→ RECORDS FOR THIS EXERCISE
--
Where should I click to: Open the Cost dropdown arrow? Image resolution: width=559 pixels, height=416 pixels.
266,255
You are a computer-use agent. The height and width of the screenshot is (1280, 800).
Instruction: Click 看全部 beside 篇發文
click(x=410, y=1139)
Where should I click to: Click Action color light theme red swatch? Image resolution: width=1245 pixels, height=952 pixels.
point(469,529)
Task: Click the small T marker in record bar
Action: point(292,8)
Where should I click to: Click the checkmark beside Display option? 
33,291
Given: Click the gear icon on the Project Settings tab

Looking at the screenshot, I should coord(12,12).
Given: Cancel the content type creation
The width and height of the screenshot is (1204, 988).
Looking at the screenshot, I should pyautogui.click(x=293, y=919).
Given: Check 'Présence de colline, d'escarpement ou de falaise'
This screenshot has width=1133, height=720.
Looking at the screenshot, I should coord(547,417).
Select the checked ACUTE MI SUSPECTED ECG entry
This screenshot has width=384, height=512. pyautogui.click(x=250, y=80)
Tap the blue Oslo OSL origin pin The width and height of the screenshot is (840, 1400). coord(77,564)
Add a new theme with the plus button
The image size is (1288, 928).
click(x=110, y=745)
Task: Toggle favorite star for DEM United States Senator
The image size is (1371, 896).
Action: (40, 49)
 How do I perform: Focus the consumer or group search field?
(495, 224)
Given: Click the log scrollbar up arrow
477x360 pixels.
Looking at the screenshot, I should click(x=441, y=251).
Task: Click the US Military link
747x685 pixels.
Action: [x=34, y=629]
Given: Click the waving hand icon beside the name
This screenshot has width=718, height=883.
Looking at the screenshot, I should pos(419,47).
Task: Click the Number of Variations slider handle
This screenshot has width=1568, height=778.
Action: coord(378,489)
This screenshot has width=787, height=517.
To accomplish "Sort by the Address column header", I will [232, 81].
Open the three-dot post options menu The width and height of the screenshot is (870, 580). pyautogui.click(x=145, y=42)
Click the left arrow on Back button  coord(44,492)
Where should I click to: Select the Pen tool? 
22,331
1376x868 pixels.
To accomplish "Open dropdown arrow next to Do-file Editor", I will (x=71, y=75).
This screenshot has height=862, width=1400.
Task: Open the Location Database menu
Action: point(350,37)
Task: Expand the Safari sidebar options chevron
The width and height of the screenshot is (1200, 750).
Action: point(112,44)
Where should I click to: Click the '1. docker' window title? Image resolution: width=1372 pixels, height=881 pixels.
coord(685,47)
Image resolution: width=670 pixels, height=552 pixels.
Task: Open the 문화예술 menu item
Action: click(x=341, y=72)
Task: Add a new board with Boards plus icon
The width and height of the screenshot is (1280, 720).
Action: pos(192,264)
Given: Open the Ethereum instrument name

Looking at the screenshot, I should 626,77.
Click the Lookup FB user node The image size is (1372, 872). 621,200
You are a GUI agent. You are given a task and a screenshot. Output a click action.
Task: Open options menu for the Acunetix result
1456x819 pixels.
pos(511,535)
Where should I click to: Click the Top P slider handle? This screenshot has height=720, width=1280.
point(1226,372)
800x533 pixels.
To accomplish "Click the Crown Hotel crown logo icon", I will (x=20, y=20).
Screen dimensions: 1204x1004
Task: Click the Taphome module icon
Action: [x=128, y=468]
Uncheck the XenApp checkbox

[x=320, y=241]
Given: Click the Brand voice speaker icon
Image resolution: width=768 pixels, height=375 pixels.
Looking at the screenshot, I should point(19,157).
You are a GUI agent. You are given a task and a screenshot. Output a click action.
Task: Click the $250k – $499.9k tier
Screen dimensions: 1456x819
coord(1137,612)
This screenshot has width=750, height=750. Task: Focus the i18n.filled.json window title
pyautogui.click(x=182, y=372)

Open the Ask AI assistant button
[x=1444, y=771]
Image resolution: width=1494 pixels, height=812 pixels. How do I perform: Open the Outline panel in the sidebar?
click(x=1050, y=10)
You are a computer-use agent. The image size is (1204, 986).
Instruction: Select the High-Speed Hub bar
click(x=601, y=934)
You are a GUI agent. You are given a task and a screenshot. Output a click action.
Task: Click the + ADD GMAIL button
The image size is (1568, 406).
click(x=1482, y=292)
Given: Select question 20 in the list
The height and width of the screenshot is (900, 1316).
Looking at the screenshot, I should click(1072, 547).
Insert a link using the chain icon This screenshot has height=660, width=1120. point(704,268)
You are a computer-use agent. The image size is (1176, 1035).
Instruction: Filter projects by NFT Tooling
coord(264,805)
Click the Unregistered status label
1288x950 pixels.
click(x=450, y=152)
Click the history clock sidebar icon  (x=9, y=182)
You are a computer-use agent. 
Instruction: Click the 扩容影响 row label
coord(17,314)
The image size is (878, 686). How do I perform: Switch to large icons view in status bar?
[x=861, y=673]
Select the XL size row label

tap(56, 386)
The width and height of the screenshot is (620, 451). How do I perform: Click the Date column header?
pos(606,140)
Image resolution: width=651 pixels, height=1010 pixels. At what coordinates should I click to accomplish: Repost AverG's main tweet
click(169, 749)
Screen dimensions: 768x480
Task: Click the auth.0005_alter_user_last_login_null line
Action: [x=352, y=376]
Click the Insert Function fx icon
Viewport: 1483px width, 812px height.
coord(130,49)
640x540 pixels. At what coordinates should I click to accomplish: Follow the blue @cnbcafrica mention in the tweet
--
Copy these records line for line, keeping every word, number, and symbol the same.

Where should I click to: Open the Cost dropdown arrow? Image resolution: width=559 pixels, height=416 pixels.
266,255
You are a computer-use agent. The height and width of the screenshot is (1280, 800).
Instruction: Click 看全部 beside 篇發文
click(x=410, y=1139)
Where should I click to: Click Action color light theme red swatch? Image resolution: width=1245 pixels, height=952 pixels.
point(469,529)
Task: Click the small T marker in record bar
Action: point(292,8)
Where should I click to: Click the checkmark beside Display option? 
33,291
Given: Click the gear icon on the Project Settings tab

Looking at the screenshot, I should coord(12,12).
Given: Cancel the content type creation
The width and height of the screenshot is (1204, 988).
Looking at the screenshot, I should pyautogui.click(x=293, y=919).
Given: Check 'Présence de colline, d'escarpement ou de falaise'
This screenshot has width=1133, height=720.
Looking at the screenshot, I should coord(547,417).
Select the checked ACUTE MI SUSPECTED ECG entry
This screenshot has width=384, height=512. pyautogui.click(x=250, y=80)
Tap the blue Oslo OSL origin pin The width and height of the screenshot is (840, 1400). coord(77,564)
Add a new theme with the plus button
The image size is (1288, 928).
click(x=110, y=745)
Task: Toggle favorite star for DEM United States Senator
The image size is (1371, 896).
Action: (40, 49)
 How do I perform: Focus the consumer or group search field?
(495, 224)
Given: Click the log scrollbar up arrow
477x360 pixels.
Looking at the screenshot, I should click(x=441, y=251).
Task: Click the US Military link
747x685 pixels.
Action: [x=34, y=629]
Given: Click the waving hand icon beside the name
This screenshot has width=718, height=883.
Looking at the screenshot, I should pos(419,47).
Task: Click the Number of Variations slider handle
This screenshot has width=1568, height=778.
Action: coord(378,489)
This screenshot has width=787, height=517.
To accomplish "Sort by the Address column header", I will [232, 81].
Open the three-dot post options menu The width and height of the screenshot is (870, 580). pyautogui.click(x=145, y=42)
Click the left arrow on Back button  coord(44,492)
Where should I click to: Select the Pen tool? 
22,331
1376x868 pixels.
To accomplish "Open dropdown arrow next to Do-file Editor", I will (x=71, y=75).
This screenshot has height=862, width=1400.
Task: Open the Location Database menu
Action: point(350,37)
Task: Expand the Safari sidebar options chevron
The width and height of the screenshot is (1200, 750).
Action: point(112,44)
Where should I click to: Click the '1. docker' window title? Image resolution: width=1372 pixels, height=881 pixels.
coord(685,47)
Image resolution: width=670 pixels, height=552 pixels.
Task: Open the 문화예술 menu item
Action: click(x=341, y=72)
Task: Add a new board with Boards plus icon
The width and height of the screenshot is (1280, 720).
Action: pos(192,264)
Given: Open the Ethereum instrument name

Looking at the screenshot, I should 626,77.
Click the Lookup FB user node The image size is (1372, 872). 621,200
You are a GUI agent. You are given a task and a screenshot. Output a click action.
Task: Open options menu for the Acunetix result
1456x819 pixels.
pos(511,535)
Where should I click to: Click the Top P slider handle? This screenshot has height=720, width=1280.
point(1226,372)
800x533 pixels.
To accomplish "Click the Crown Hotel crown logo icon", I will (x=20, y=20).
Screen dimensions: 1204x1004
Task: Click the Taphome module icon
Action: [x=128, y=468]
Uncheck the XenApp checkbox

[x=320, y=241]
Given: Click the Brand voice speaker icon
Image resolution: width=768 pixels, height=375 pixels.
Looking at the screenshot, I should point(19,157).
You are a GUI agent. You are given a task and a screenshot. Output a click action.
Task: Click the $250k – $499.9k tier
Screen dimensions: 1456x819
coord(1137,612)
This screenshot has width=750, height=750. Task: Focus the i18n.filled.json window title
pyautogui.click(x=182, y=372)

Open the Ask AI assistant button
[x=1444, y=771]
Image resolution: width=1494 pixels, height=812 pixels. How do I perform: Open the Outline panel in the sidebar?
click(x=1050, y=10)
You are a computer-use agent. The image size is (1204, 986).
Instruction: Select the High-Speed Hub bar
click(x=601, y=934)
You are a GUI agent. You are given a task and a screenshot. Output a click action.
Task: Click the + ADD GMAIL button
The image size is (1568, 406).
click(x=1482, y=292)
Given: Select question 20 in the list
The height and width of the screenshot is (900, 1316).
Looking at the screenshot, I should click(1072, 547).
Insert a link using the chain icon This screenshot has height=660, width=1120. point(704,268)
You are a computer-use agent. The image size is (1176, 1035).
Instruction: Filter projects by NFT Tooling
coord(264,805)
Click the Unregistered status label
1288x950 pixels.
click(x=450, y=152)
Click the history clock sidebar icon  (x=9, y=182)
You are a computer-use agent. 
Instruction: Click the 扩容影响 row label
coord(17,314)
The image size is (878, 686). How do I perform: Switch to large icons view in status bar?
[x=861, y=673]
Select the XL size row label

tap(56, 386)
The width and height of the screenshot is (620, 451). How do I perform: Click the Date column header?
pos(606,140)
Image resolution: width=651 pixels, height=1010 pixels. At what coordinates should I click to accomplish: Repost AverG's main tweet
click(169, 749)
Screen dimensions: 768x480
Task: Click the auth.0005_alter_user_last_login_null line
Action: [x=352, y=376]
Click the Insert Function fx icon
Viewport: 1483px width, 812px height.
coord(130,49)
640x540 pixels. At what coordinates should I click to accomplish: Follow the blue @cnbcafrica mention in the tweet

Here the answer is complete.